Action item:
Every line of the entries with the word "Expand" in it should be shown.

Exercise materials:
>>>

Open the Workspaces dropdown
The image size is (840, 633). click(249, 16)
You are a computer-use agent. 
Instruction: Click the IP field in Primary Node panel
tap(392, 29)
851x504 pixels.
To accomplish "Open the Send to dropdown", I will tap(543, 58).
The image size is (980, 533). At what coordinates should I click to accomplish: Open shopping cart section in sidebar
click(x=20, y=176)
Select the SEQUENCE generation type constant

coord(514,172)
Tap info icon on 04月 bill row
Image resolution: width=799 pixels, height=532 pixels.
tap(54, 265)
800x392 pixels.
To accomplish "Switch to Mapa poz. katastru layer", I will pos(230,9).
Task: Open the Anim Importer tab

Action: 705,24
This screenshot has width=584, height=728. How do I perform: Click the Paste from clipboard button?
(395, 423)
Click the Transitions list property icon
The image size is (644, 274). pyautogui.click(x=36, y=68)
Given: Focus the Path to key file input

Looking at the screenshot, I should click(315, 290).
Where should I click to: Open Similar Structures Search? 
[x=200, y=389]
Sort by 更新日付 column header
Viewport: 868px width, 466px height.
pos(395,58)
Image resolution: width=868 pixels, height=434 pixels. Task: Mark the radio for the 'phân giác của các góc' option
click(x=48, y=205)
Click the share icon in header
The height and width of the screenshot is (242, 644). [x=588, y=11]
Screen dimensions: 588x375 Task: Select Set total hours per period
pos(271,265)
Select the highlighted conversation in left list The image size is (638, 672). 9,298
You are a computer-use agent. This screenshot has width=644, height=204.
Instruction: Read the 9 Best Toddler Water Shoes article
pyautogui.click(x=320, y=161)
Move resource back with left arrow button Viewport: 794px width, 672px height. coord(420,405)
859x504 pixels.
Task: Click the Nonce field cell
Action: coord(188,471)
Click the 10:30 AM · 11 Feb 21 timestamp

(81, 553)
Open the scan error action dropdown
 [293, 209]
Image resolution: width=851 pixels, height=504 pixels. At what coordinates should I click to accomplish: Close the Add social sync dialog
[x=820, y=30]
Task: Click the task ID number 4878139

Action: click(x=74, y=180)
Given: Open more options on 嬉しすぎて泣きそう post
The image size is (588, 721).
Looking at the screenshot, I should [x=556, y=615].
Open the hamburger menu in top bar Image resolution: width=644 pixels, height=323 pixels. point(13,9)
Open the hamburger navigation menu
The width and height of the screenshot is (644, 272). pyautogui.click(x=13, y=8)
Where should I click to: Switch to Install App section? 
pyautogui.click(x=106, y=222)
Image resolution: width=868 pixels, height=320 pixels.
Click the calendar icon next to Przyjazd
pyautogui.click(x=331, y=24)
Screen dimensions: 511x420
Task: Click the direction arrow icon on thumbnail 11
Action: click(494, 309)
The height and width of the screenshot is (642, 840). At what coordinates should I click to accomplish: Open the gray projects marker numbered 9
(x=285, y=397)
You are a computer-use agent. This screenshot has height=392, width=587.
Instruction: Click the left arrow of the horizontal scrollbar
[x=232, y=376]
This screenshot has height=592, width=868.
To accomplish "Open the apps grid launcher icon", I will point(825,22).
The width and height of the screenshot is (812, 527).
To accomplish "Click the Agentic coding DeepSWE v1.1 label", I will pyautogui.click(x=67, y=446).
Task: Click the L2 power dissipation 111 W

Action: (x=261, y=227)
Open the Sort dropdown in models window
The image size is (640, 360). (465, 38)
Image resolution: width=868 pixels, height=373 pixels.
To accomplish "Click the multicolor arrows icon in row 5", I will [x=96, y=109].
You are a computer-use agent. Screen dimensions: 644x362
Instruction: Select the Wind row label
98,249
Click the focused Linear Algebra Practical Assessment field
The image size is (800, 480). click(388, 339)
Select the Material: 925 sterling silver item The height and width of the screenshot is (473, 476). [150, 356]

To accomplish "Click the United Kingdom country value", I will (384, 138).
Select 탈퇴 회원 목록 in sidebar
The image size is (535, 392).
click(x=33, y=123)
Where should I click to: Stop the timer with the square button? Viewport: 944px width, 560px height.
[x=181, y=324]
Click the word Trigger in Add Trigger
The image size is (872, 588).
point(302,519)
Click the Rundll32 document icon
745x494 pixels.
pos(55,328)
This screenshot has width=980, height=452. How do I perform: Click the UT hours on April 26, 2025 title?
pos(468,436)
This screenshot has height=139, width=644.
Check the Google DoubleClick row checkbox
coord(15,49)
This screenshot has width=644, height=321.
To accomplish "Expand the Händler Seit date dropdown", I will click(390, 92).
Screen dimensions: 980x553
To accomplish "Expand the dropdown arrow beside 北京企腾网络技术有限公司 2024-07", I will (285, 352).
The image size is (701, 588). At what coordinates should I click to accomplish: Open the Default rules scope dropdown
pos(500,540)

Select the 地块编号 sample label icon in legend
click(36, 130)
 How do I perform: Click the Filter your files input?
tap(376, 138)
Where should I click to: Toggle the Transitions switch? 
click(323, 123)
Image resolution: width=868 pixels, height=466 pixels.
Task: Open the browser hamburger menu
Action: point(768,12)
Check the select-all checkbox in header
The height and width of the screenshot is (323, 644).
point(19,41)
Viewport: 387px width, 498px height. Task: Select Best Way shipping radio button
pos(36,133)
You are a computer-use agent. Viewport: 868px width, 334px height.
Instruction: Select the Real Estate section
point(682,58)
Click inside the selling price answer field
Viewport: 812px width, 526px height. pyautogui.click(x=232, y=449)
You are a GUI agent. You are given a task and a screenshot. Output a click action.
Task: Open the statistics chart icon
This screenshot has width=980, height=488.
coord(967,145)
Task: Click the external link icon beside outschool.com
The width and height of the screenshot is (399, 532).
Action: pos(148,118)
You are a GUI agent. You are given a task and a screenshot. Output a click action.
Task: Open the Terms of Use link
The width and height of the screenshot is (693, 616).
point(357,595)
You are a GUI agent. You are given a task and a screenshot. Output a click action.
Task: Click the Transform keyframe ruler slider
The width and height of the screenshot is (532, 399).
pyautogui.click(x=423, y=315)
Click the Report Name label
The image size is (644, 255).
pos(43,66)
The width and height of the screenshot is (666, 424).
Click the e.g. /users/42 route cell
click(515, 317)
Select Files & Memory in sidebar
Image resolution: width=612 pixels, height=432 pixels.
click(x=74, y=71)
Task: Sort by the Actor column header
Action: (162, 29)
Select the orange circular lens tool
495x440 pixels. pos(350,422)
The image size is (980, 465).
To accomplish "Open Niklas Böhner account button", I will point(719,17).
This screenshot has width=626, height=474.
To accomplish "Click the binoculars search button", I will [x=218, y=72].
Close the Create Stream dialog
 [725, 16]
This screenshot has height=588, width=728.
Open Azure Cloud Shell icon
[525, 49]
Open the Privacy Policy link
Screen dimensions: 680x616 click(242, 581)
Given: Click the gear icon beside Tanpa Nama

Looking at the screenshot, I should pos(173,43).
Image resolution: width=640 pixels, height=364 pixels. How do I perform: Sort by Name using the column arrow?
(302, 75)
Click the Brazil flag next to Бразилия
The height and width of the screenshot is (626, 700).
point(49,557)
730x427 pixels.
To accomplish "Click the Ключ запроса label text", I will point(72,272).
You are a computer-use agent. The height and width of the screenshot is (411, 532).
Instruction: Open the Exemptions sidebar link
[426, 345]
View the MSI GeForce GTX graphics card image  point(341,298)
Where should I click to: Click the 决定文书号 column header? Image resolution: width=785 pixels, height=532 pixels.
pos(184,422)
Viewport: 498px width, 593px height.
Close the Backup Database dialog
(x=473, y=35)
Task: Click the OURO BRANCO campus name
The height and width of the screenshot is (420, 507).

<<<

Answer:
To accomplish "Expand the Händler Seit date dropdown", I will click(390, 92).
To accomplish "Expand the dropdown arrow beside 北京企腾网络技术有限公司 2024-07", I will (285, 352).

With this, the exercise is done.